Listado de datos
- - -
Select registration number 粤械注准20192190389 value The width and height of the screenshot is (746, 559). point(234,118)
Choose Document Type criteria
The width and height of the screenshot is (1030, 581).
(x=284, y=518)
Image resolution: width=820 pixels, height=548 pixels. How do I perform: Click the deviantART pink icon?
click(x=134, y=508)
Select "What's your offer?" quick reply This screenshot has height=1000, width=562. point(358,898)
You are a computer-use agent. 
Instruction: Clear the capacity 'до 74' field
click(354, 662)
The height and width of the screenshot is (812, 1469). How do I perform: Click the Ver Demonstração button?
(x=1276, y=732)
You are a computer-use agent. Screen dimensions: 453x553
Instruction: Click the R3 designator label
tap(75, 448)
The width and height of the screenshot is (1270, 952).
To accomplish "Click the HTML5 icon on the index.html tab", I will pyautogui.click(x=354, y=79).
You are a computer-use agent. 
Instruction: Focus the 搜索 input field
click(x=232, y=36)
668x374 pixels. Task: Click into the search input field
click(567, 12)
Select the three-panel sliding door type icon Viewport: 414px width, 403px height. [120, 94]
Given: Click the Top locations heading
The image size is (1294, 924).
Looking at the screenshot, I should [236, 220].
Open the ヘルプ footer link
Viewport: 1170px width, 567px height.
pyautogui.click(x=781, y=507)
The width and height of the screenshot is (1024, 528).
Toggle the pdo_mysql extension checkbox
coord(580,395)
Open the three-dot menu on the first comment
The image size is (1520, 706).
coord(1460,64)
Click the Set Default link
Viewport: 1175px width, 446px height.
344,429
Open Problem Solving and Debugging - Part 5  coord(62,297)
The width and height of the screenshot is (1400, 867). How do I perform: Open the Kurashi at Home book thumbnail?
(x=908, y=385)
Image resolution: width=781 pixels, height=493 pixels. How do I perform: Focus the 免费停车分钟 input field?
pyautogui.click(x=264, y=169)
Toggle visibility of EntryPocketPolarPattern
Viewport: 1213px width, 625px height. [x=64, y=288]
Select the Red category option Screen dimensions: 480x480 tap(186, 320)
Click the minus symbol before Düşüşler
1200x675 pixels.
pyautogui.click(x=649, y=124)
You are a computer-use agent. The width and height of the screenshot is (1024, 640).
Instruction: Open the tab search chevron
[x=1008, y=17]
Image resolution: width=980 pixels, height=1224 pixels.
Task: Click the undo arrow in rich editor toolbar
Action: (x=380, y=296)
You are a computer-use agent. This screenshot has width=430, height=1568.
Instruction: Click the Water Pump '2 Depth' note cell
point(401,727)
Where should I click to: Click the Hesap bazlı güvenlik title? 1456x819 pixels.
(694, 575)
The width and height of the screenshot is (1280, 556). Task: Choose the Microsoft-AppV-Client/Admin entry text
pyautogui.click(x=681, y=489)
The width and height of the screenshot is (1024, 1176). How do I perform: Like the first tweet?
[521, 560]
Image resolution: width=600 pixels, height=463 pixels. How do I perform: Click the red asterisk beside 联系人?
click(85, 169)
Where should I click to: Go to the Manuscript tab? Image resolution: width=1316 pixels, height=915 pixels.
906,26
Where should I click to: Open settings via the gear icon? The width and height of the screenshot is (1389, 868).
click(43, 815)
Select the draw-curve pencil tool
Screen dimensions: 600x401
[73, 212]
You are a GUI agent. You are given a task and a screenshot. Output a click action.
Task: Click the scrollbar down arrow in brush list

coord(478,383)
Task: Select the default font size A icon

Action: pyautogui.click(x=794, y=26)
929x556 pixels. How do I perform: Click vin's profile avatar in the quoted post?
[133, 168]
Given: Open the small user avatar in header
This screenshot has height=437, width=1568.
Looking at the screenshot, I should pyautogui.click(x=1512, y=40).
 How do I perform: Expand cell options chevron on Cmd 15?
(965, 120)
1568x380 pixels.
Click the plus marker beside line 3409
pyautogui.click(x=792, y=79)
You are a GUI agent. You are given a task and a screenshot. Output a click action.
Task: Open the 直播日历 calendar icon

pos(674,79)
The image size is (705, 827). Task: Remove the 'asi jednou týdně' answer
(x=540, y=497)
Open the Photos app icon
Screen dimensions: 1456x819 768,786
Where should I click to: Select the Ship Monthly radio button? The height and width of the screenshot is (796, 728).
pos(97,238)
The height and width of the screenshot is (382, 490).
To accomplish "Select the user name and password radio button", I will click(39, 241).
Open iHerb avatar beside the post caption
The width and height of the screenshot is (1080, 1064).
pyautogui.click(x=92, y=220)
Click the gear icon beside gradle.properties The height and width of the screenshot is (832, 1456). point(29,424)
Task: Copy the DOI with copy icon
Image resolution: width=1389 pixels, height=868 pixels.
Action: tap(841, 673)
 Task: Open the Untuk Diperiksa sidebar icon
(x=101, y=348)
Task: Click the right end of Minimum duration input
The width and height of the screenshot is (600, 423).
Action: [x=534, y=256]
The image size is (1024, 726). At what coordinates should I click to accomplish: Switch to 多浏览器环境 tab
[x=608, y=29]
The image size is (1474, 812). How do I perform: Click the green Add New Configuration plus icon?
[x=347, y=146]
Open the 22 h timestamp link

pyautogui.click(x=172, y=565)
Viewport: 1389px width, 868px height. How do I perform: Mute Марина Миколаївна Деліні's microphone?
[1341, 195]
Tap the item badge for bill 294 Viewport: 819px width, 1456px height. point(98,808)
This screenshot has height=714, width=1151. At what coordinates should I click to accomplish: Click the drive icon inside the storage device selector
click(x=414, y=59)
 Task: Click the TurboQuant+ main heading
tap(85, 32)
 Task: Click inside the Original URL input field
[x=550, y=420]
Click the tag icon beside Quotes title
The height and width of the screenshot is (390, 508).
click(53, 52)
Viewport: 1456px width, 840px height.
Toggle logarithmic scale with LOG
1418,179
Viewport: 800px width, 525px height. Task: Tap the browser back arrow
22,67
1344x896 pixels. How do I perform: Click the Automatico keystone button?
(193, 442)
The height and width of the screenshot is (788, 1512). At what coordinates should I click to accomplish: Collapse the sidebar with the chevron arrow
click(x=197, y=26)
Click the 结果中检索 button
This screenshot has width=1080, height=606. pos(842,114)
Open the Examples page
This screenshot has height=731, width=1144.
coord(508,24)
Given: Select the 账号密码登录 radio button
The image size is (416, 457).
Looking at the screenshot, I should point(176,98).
- - -
#### Tu objetivo:
Reescribe todo el material como una lista numerada, omitiendo las líneas en blanco.

#### Resultado obtenido:
1. Select registration number 粤械注准20192190389 value The width and height of the screenshot is (746, 559). point(234,118)
2. Choose Document Type criteria
3. The width and height of the screenshot is (1030, 581).
4. (x=284, y=518)
5. Image resolution: width=820 pixels, height=548 pixels. How do I perform: Click the deviantART pink icon?
6. click(x=134, y=508)
7. Select "What's your offer?" quick reply This screenshot has height=1000, width=562. point(358,898)
8. You are a computer-use agent. 
9. Instruction: Clear the capacity 'до 74' field
10. click(354, 662)
11. The height and width of the screenshot is (812, 1469). How do I perform: Click the Ver Demonstração button?
12. (x=1276, y=732)
13. You are a computer-use agent. Screen dimensions: 453x553
14. Instruction: Click the R3 designator label
15. tap(75, 448)
16. The width and height of the screenshot is (1270, 952).
17. To accomplish "Click the HTML5 icon on the index.html tab", I will pyautogui.click(x=354, y=79).
18. You are a computer-use agent. 
19. Instruction: Focus the 搜索 input field
20. click(x=232, y=36)
21. 668x374 pixels. Task: Click into the search input field
22. click(567, 12)
23. Select the three-panel sliding door type icon Viewport: 414px width, 403px height. [120, 94]
24. Given: Click the Top locations heading
25. The image size is (1294, 924).
26. Looking at the screenshot, I should [236, 220].
27. Open the ヘルプ footer link
28. Viewport: 1170px width, 567px height.
29. pyautogui.click(x=781, y=507)
30. The width and height of the screenshot is (1024, 528).
31. Toggle the pdo_mysql extension checkbox
32. coord(580,395)
33. Open the three-dot menu on the first comment
34. The image size is (1520, 706).
35. coord(1460,64)
36. Click the Set Default link
37. Viewport: 1175px width, 446px height.
38. 344,429
39. Open Problem Solving and Debugging - Part 5  coord(62,297)
40. The width and height of the screenshot is (1400, 867). How do I perform: Open the Kurashi at Home book thumbnail?
41. (x=908, y=385)
42. Image resolution: width=781 pixels, height=493 pixels. How do I perform: Focus the 免费停车分钟 input field?
43. pyautogui.click(x=264, y=169)
44. Toggle visibility of EntryPocketPolarPattern
45. Viewport: 1213px width, 625px height. [x=64, y=288]
46. Select the Red category option Screen dimensions: 480x480 tap(186, 320)
47. Click the minus symbol before Düşüşler
48. 1200x675 pixels.
49. pyautogui.click(x=649, y=124)
50. You are a computer-use agent. The width and height of the screenshot is (1024, 640).
51. Instruction: Open the tab search chevron
52. [x=1008, y=17]
53. Image resolution: width=980 pixels, height=1224 pixels.
54. Task: Click the undo arrow in rich editor toolbar
55. Action: (x=380, y=296)
56. You are a computer-use agent. This screenshot has width=430, height=1568.
57. Instruction: Click the Water Pump '2 Depth' note cell
58. point(401,727)
59. Where should I click to: Click the Hesap bazlı güvenlik title? 1456x819 pixels.
60. (694, 575)
61. The width and height of the screenshot is (1280, 556). Task: Choose the Microsoft-AppV-Client/Admin entry text
62. pyautogui.click(x=681, y=489)
63. The width and height of the screenshot is (1024, 1176). How do I perform: Like the first tweet?
64. [521, 560]
65. Image resolution: width=600 pixels, height=463 pixels. How do I perform: Click the red asterisk beside 联系人?
66. click(85, 169)
67. Where should I click to: Go to the Manuscript tab? Image resolution: width=1316 pixels, height=915 pixels.
68. 906,26
69. Where should I click to: Open settings via the gear icon? The width and height of the screenshot is (1389, 868).
70. click(43, 815)
71. Select the draw-curve pencil tool
72. Screen dimensions: 600x401
73. [73, 212]
74. You are a GUI agent. You are given a task and a screenshot. Output a click action.
75. Task: Click the scrollbar down arrow in brush list
76. coord(478,383)
77. Task: Select the default font size A icon
78. Action: pyautogui.click(x=794, y=26)
79. 929x556 pixels. How do I perform: Click vin's profile avatar in the quoted post?
80. [133, 168]
81. Given: Open the small user avatar in header
82. This screenshot has height=437, width=1568.
83. Looking at the screenshot, I should pyautogui.click(x=1512, y=40).
84.  How do I perform: Expand cell options chevron on Cmd 15?
85. (965, 120)
86. 1568x380 pixels.
87. Click the plus marker beside line 3409
88. pyautogui.click(x=792, y=79)
89. You are a GUI agent. You are given a task and a screenshot. Output a click action.
90. Task: Open the 直播日历 calendar icon
91. pos(674,79)
92. The image size is (705, 827). Task: Remove the 'asi jednou týdně' answer
93. (x=540, y=497)
94. Open the Photos app icon
95. Screen dimensions: 1456x819 768,786
96. Where should I click to: Select the Ship Monthly radio button? The height and width of the screenshot is (796, 728).
97. pos(97,238)
98. The height and width of the screenshot is (382, 490).
99. To accomplish "Select the user name and password radio button", I will click(39, 241).
100. Open iHerb avatar beside the post caption
101. The width and height of the screenshot is (1080, 1064).
102. pyautogui.click(x=92, y=220)
103. Click the gear icon beside gradle.properties The height and width of the screenshot is (832, 1456). point(29,424)
104. Task: Copy the DOI with copy icon
105. Image resolution: width=1389 pixels, height=868 pixels.
106. Action: tap(841, 673)
107.  Task: Open the Untuk Diperiksa sidebar icon
108. (x=101, y=348)
109. Task: Click the right end of Minimum duration input
110. The width and height of the screenshot is (600, 423).
111. Action: [x=534, y=256]
112. The image size is (1024, 726). At what coordinates should I click to accomplish: Switch to 多浏览器环境 tab
113. [x=608, y=29]
114. The image size is (1474, 812). How do I perform: Click the green Add New Configuration plus icon?
115. [x=347, y=146]
116. Open the 22 h timestamp link
117. pyautogui.click(x=172, y=565)
118. Viewport: 1389px width, 868px height. How do I perform: Mute Марина Миколаївна Деліні's microphone?
119. [1341, 195]
120. Tap the item badge for bill 294 Viewport: 819px width, 1456px height. point(98,808)
121. This screenshot has height=714, width=1151. At what coordinates should I click to accomplish: Click the drive icon inside the storage device selector
122. click(x=414, y=59)
123.  Task: Click the TurboQuant+ main heading
124. tap(85, 32)
125.  Task: Click inside the Original URL input field
126. [x=550, y=420]
127. Click the tag icon beside Quotes title
128. The height and width of the screenshot is (390, 508).
129. click(53, 52)
130. Viewport: 1456px width, 840px height.
131. Toggle logarithmic scale with LOG
132. 1418,179
133. Viewport: 800px width, 525px height. Task: Tap the browser back arrow
134. 22,67
135. 1344x896 pixels. How do I perform: Click the Automatico keystone button?
136. (193, 442)
137. The height and width of the screenshot is (788, 1512). At what coordinates should I click to accomplish: Collapse the sidebar with the chevron arrow
138. click(x=197, y=26)
139. Click the 结果中检索 button
140. This screenshot has width=1080, height=606. pos(842,114)
141. Open the Examples page
142. This screenshot has height=731, width=1144.
143. coord(508,24)
144. Given: Select the 账号密码登录 radio button
145. The image size is (416, 457).
146. Looking at the screenshot, I should point(176,98).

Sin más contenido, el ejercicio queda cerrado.